The PRI is setting up two working groups, the first focused on immediate issues such as the practicalities of AGMs and engagement, capital allocation, tax etc. One issue that has emerged is whistleblowing, which is where employees go public with issues at companies.
The second group will look at what might be termed more ‘systemic’ issues such as the bans on short selling and the investor voice in policy, with the ultimate aim of, in Reynolds’ words: “How do we make sure the recovery is green and sustainable?”
The PRI is currently in the information-gathering phase, and investors can engage via the Collaboration Platform. “After a couple of weeks we’ll take a look and see what we can do. We’re pretty open to what ends up happening.” She also sees a role for academia in this process.
An opportunity for the PRI?
Is this crisis an opportunity for the PRI: “I think it is. I see it as a great opportunity to bring our community together. But it’s a real challenge for us.” She said she wasn’t seeing the outright panic seen in the GFC, with people thinking ‘we’ve been here before, we know how NOT to respond’.
The PRI – which this week froze its signatory fees – will have to re-prioritise some of its work and re-do some of its business plans, Reynolds said, adding: “We’re not immune to what happens in the finance sector. But I hope PRI is seen as part of the solution.”
She added: “In the short-term we’re in good shape.”
The PRI was “going to have to think about” whether its flagship PRI in Person event, currently scheduled to take place in Tokyo in October, goes ahead. A decision needs to be taken by the end of May, she said.
Investor fiduciary duty vs. role in society
Is there a conflict between investors’ fiduciary duty to their own beneficiaries and their wider role in society? Reynolds said that’s it’s very difficult to separate the two things.
She cited the examples of the issues that could be faced by a defined contribution member retiring now, or of members making redemptions at the bottom of the market.

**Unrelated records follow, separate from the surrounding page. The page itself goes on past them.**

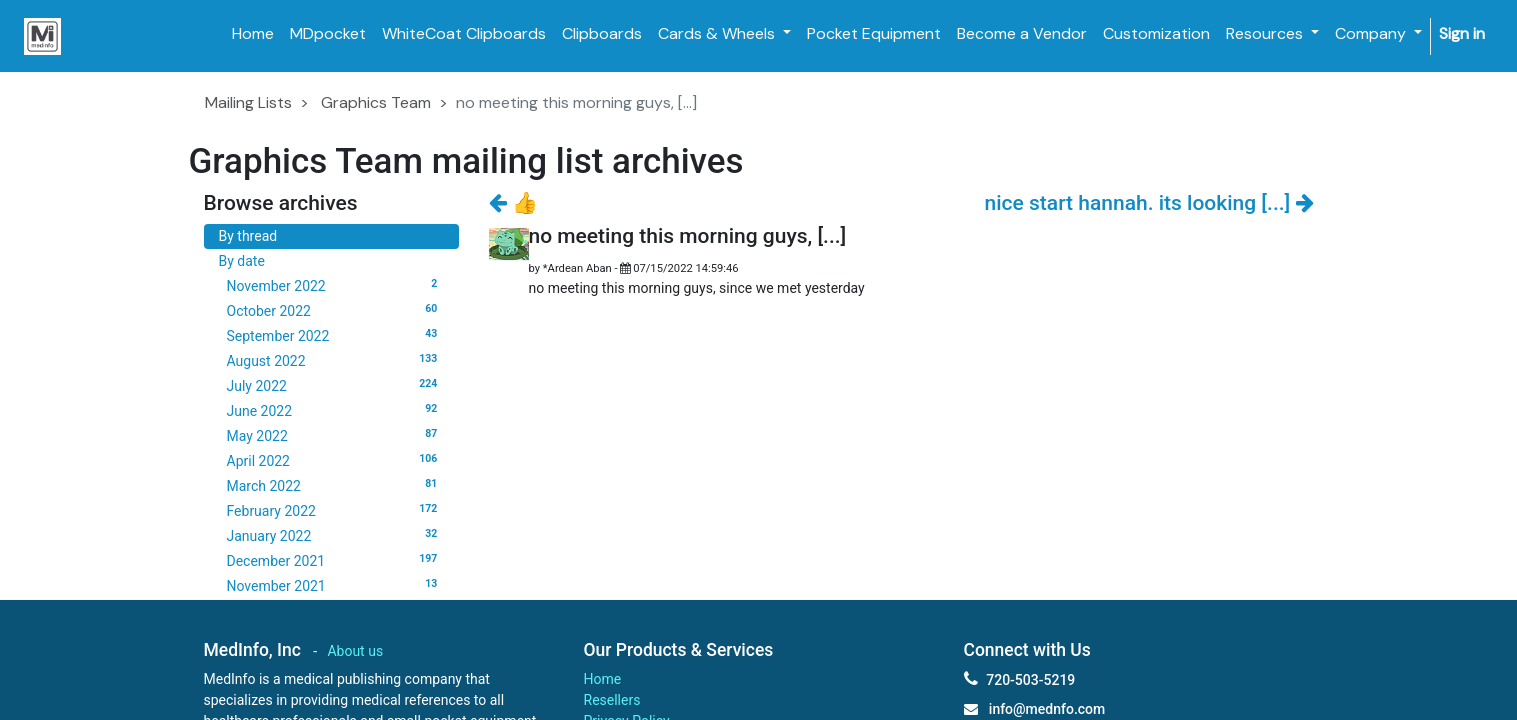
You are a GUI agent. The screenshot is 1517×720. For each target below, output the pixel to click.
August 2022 (335, 360)
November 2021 (335, 585)
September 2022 (335, 335)
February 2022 (335, 510)
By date (242, 261)
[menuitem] (253, 34)
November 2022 (335, 285)
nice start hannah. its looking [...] (1149, 203)
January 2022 (335, 535)
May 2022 (335, 435)
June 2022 (335, 410)
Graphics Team (376, 102)
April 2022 (335, 460)
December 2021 (335, 560)
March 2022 (335, 485)
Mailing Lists (248, 102)
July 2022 (335, 385)
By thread (248, 236)
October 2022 (335, 310)
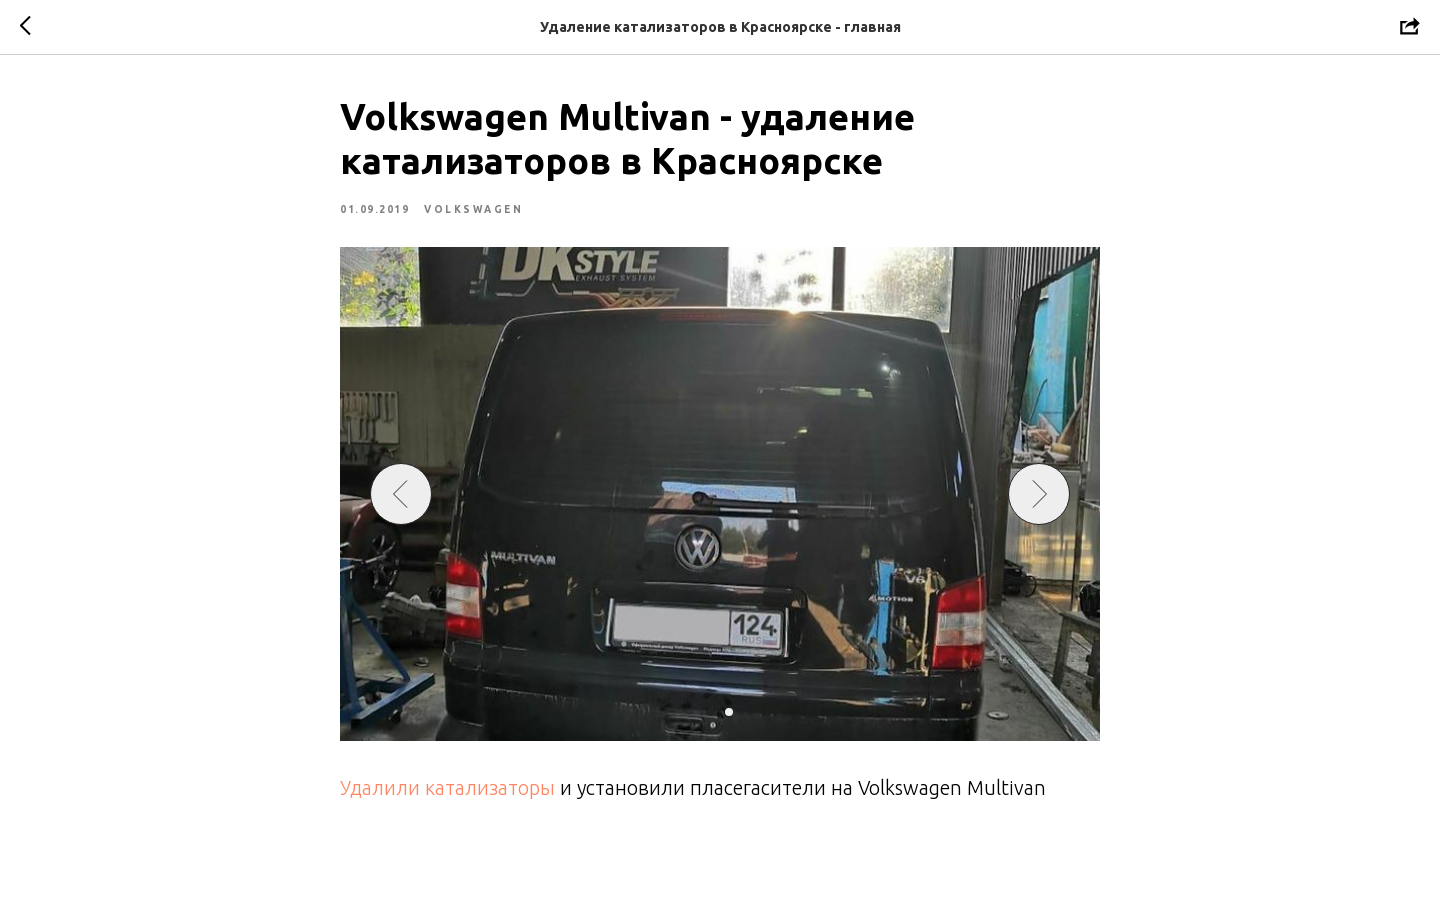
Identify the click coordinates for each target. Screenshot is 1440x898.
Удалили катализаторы (450, 787)
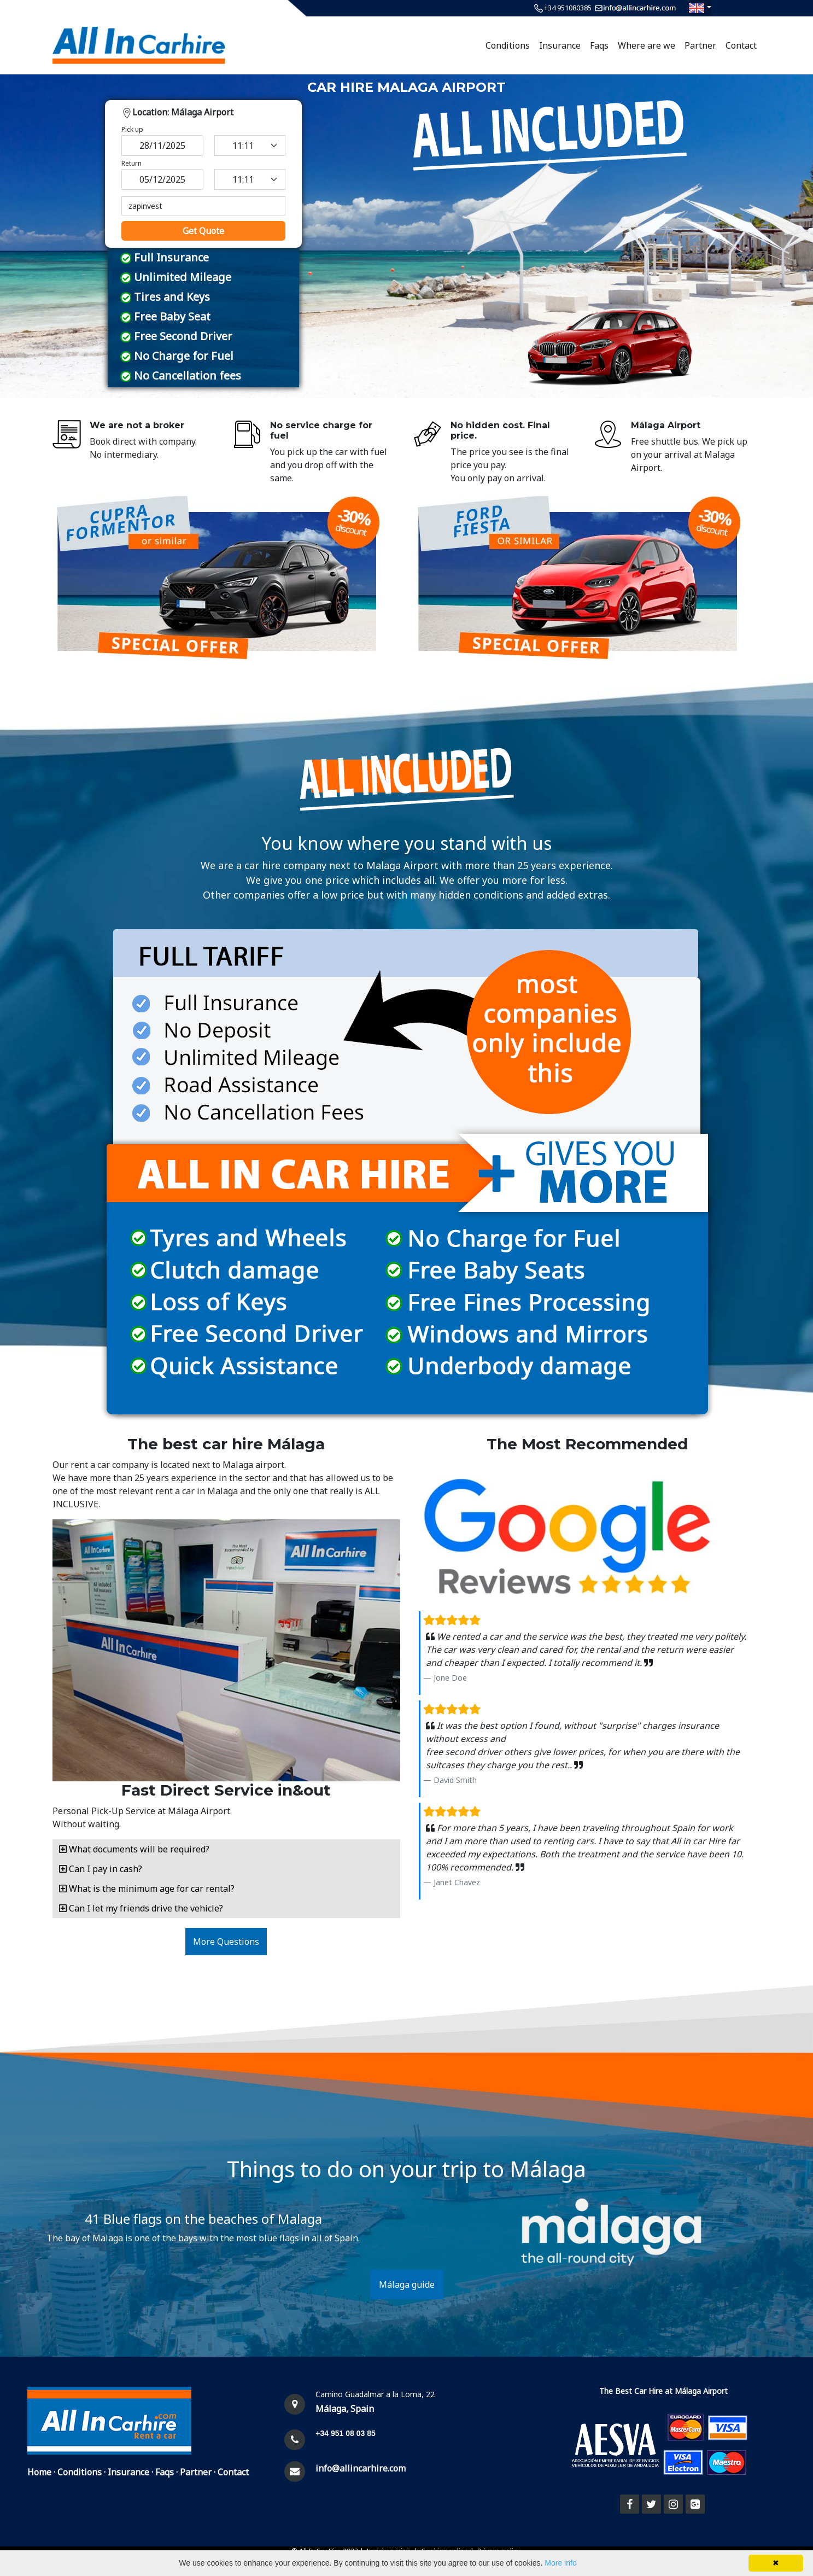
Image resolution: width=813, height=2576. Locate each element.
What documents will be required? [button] (134, 1849)
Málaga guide (407, 2284)
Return (131, 163)
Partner (700, 45)
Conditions (508, 45)
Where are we (646, 45)
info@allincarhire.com (360, 2468)
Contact (741, 45)
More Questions (226, 1942)
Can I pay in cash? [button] (100, 1869)
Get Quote (203, 231)
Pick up (132, 129)
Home (39, 2472)
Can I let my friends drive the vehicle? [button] (141, 1908)
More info (560, 2562)
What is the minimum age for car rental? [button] (147, 1889)
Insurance (560, 45)
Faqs (599, 45)
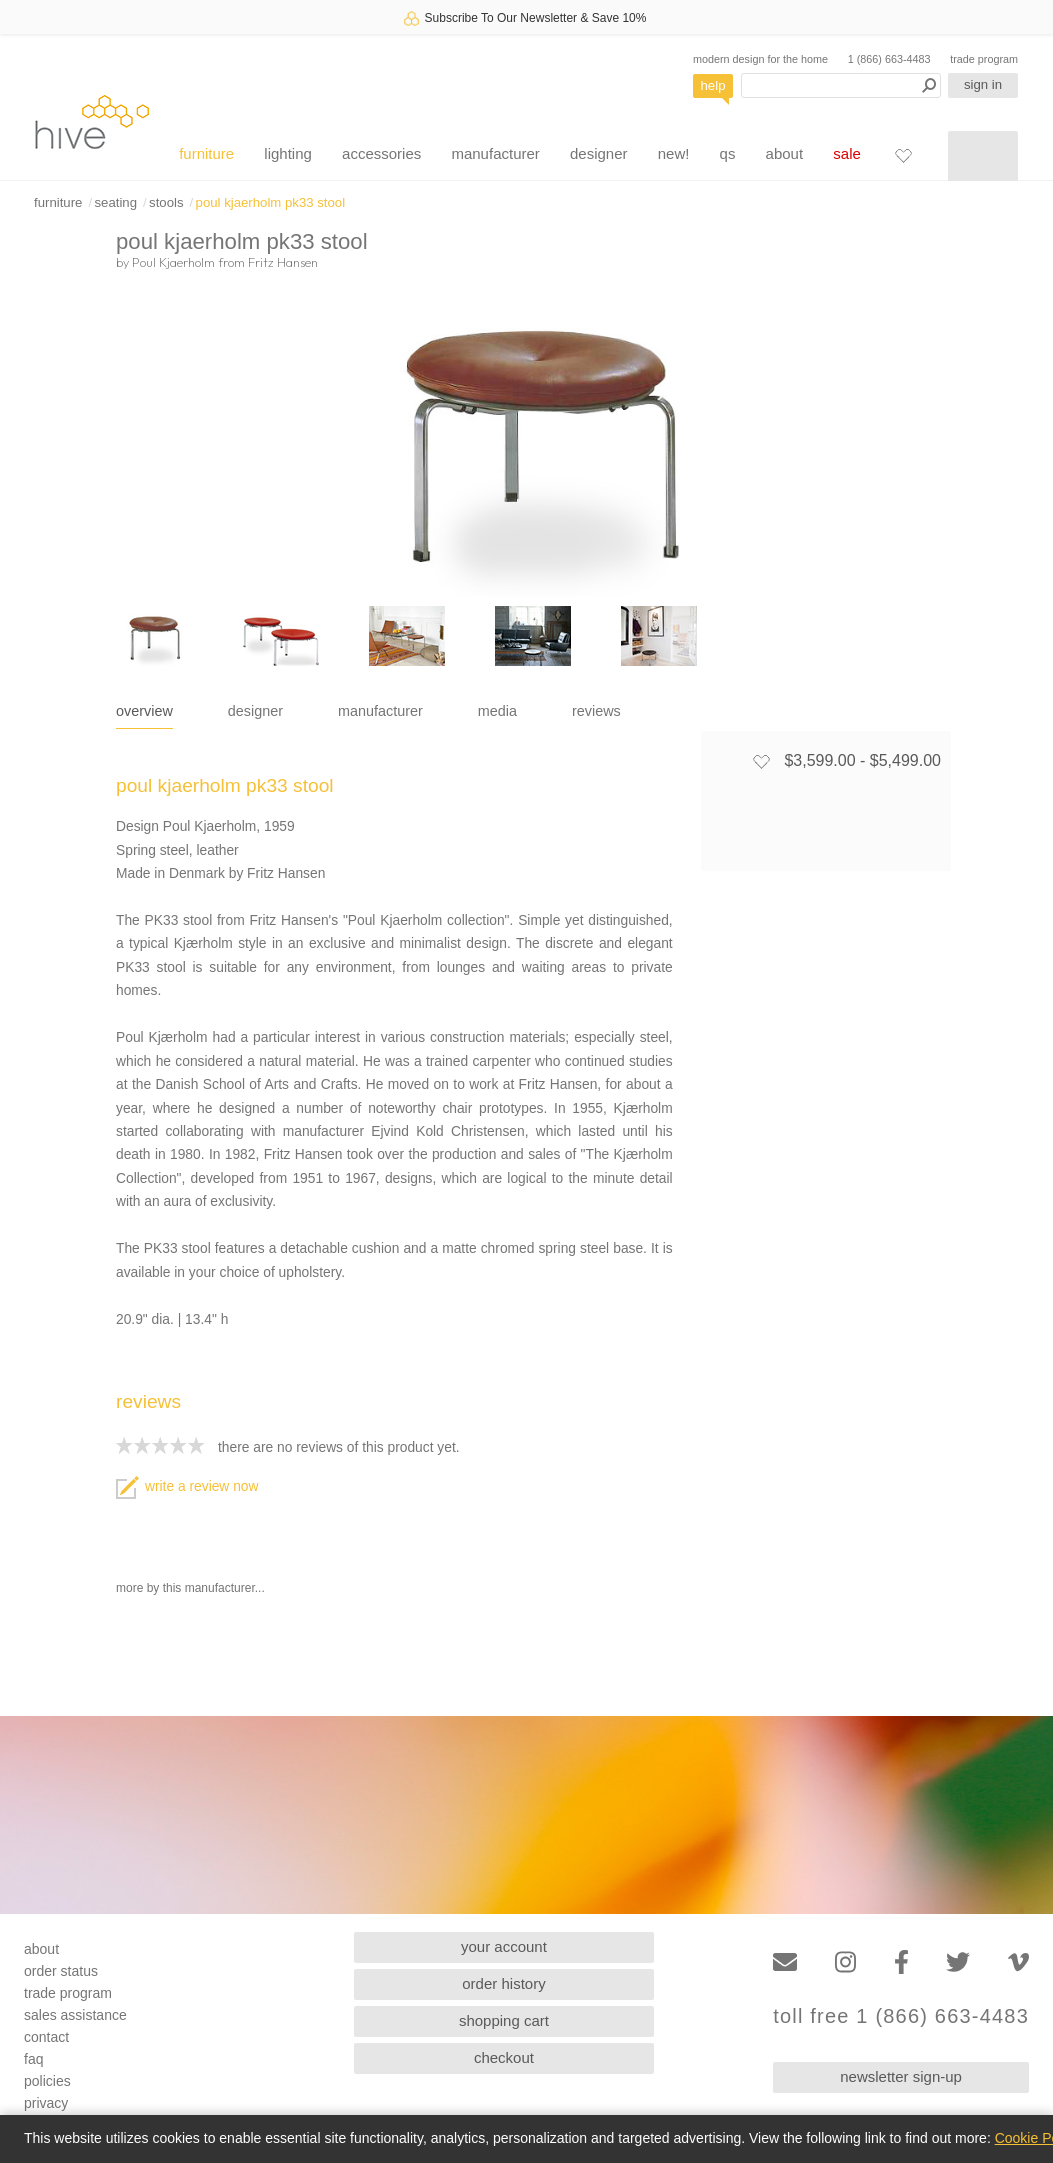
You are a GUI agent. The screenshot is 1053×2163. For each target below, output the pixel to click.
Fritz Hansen (283, 262)
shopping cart (504, 2020)
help (713, 85)
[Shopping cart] (983, 156)
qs (728, 153)
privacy (46, 2103)
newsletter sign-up (901, 2076)
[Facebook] (901, 1962)
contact (46, 2037)
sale (847, 153)
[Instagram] (845, 1962)
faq (33, 2059)
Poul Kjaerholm (173, 262)
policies (47, 2081)
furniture (206, 153)
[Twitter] (958, 1962)
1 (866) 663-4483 (889, 59)
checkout (504, 2057)
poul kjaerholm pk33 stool (271, 202)
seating (115, 202)
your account (504, 1946)
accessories (381, 153)
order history (503, 1983)
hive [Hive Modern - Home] (92, 121)
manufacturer (495, 153)
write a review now (187, 1486)
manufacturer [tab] (380, 711)
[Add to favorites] (761, 761)
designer (599, 153)
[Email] (785, 1962)
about (785, 153)
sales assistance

But pension funds, she said, were managing for a ‘multi-stakeholder group’ – reflecting their role within wider society.
Monitoring asset managers
The PRI’s guidance (Point 7) advises investors to “review positions and trading activity, including those of any external managers, to ensure their investment activities are aligned with the long term and economy-wide response needed – including in light of concerns around the potential exacerbating effects of short selling”.
Reynolds explained: “We need to look at how asset managers are responding, to see whether they are focusing on the long-term, keeping to ESG principles.”
A final question: are we propping up a broken system? “I do ask myself this question all the time.” But she hoped the crisis would lead to a stakeholder society serving “the global good”.